- Work item -
Could you output exactly the lines running from the one containing "Screen dimensions: 864x756" to the final line of the listing below, leaving out pictures?

- Exercise material -
..........
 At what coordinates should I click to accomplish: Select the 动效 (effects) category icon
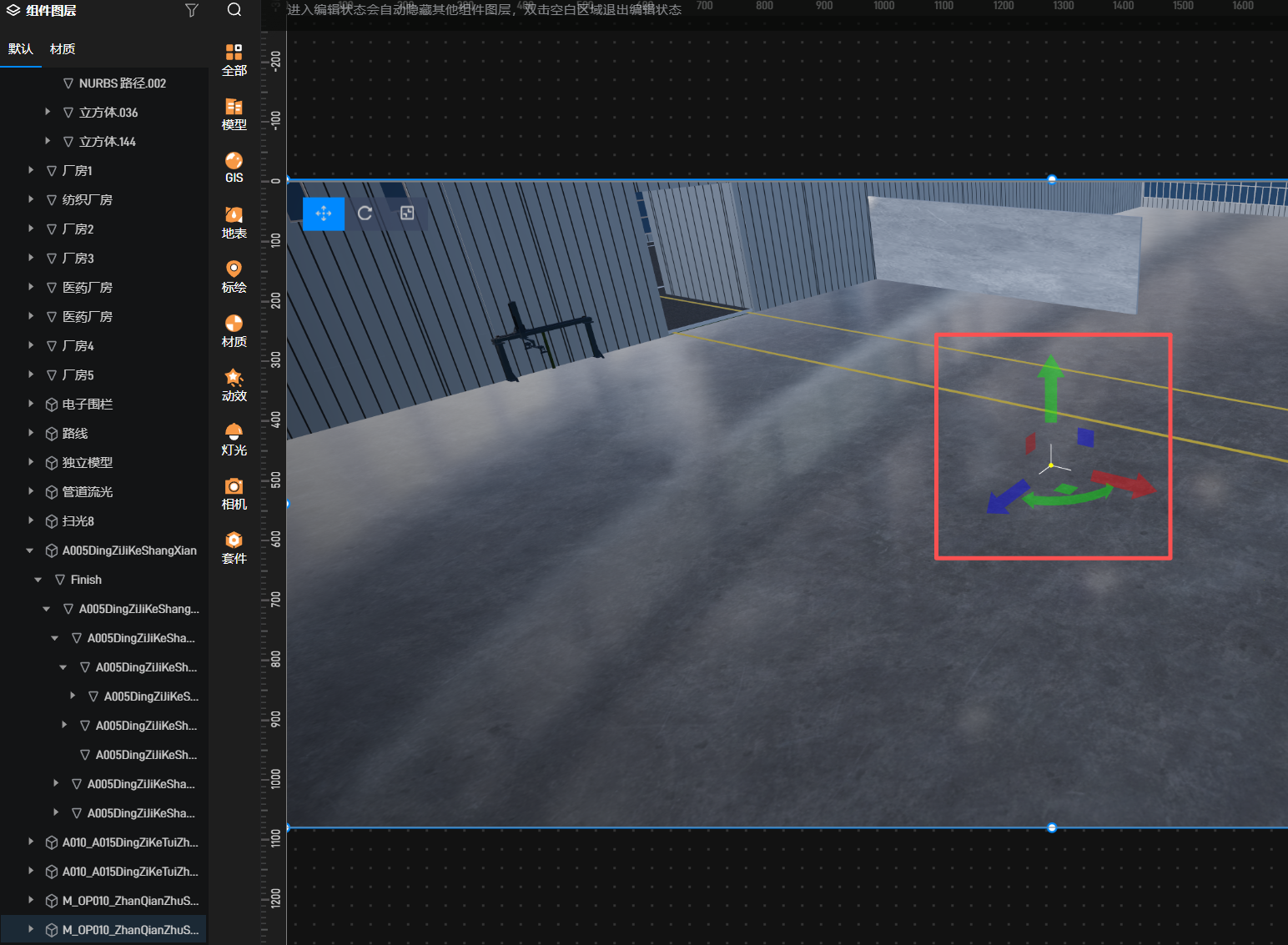pyautogui.click(x=234, y=385)
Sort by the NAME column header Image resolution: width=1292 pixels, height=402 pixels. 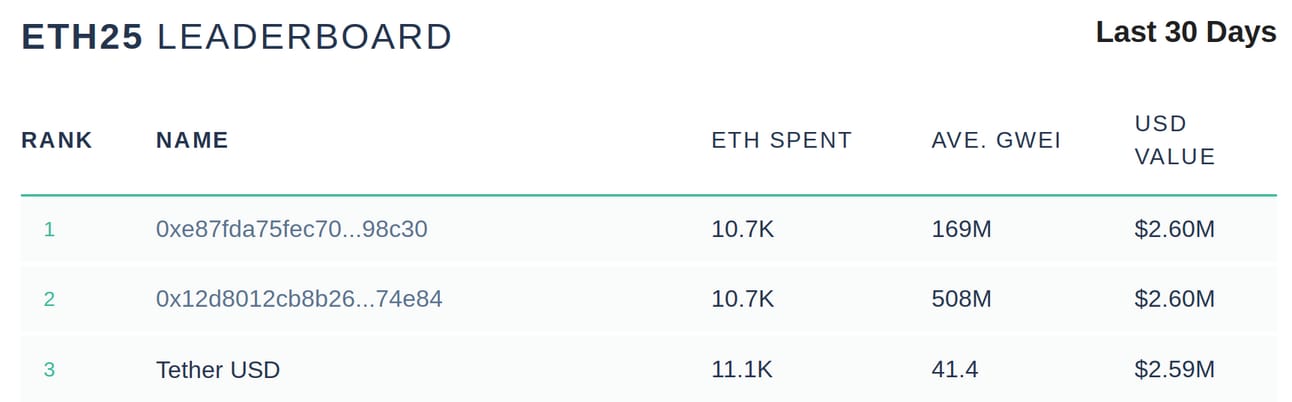click(x=192, y=140)
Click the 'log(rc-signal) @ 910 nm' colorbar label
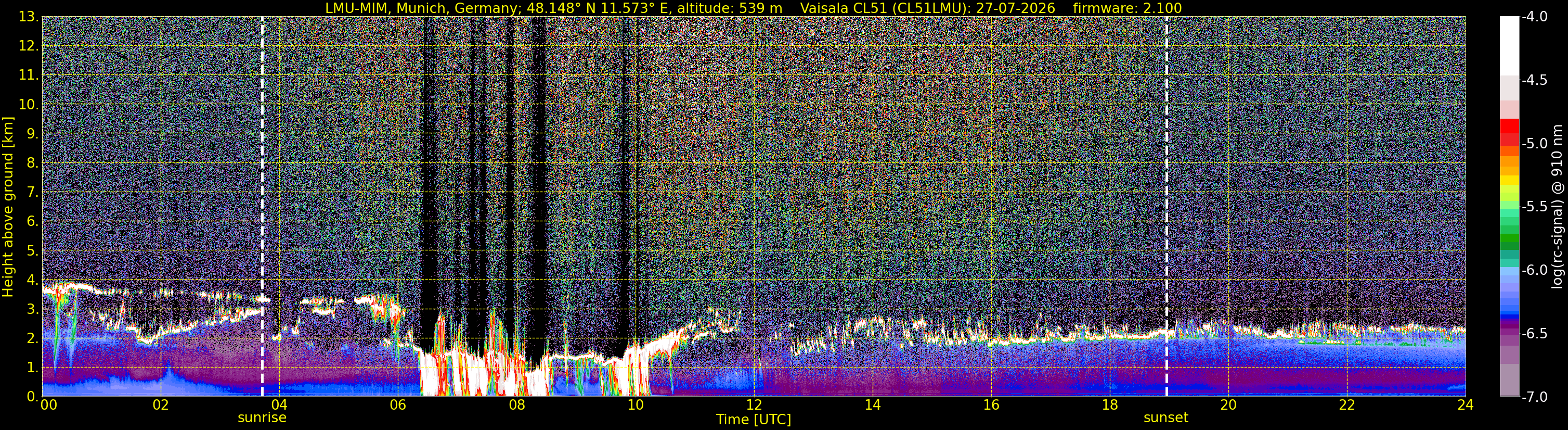The image size is (1568, 430). point(1558,207)

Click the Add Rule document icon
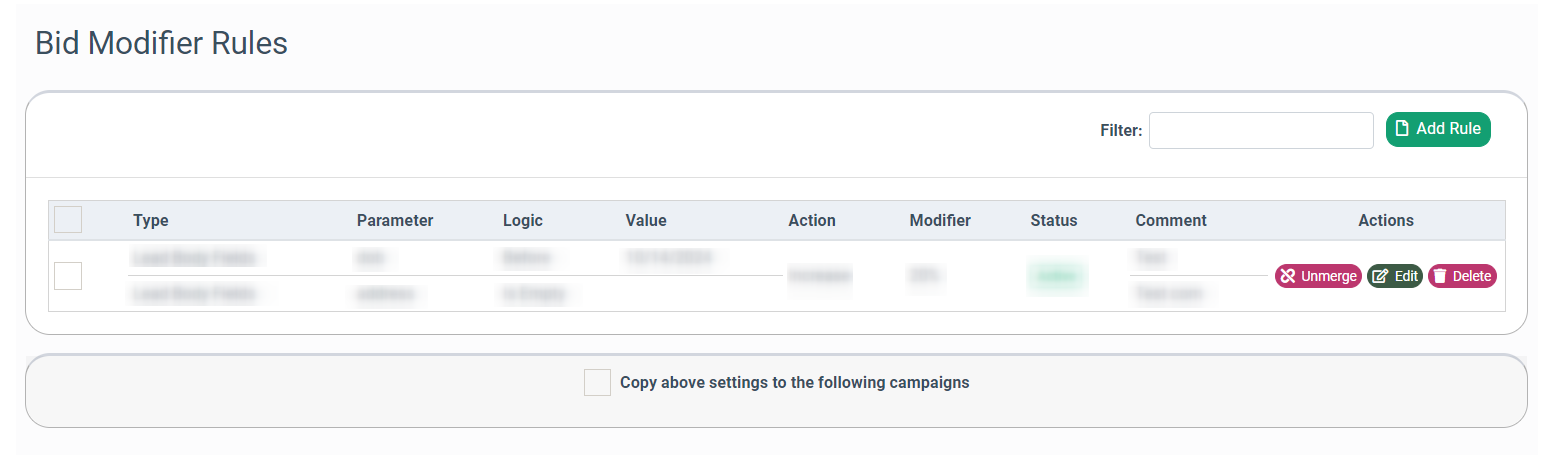[x=1402, y=128]
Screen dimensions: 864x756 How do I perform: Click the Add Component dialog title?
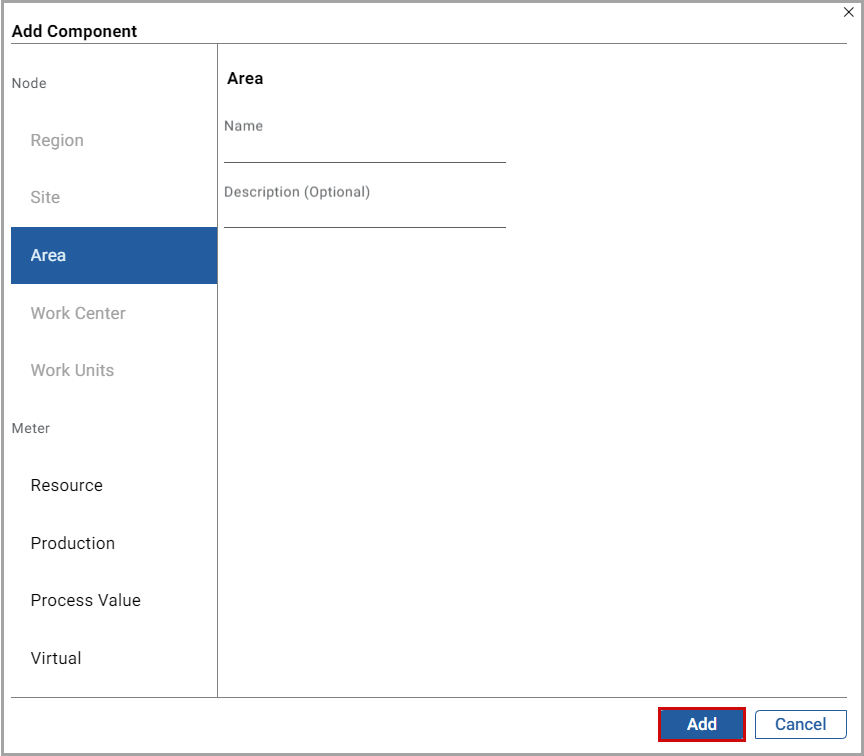click(x=75, y=31)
..........
- Output for this exercise -
Screen dimensions: 864x756 How do I perform: Click the Add Component dialog title?
click(x=75, y=31)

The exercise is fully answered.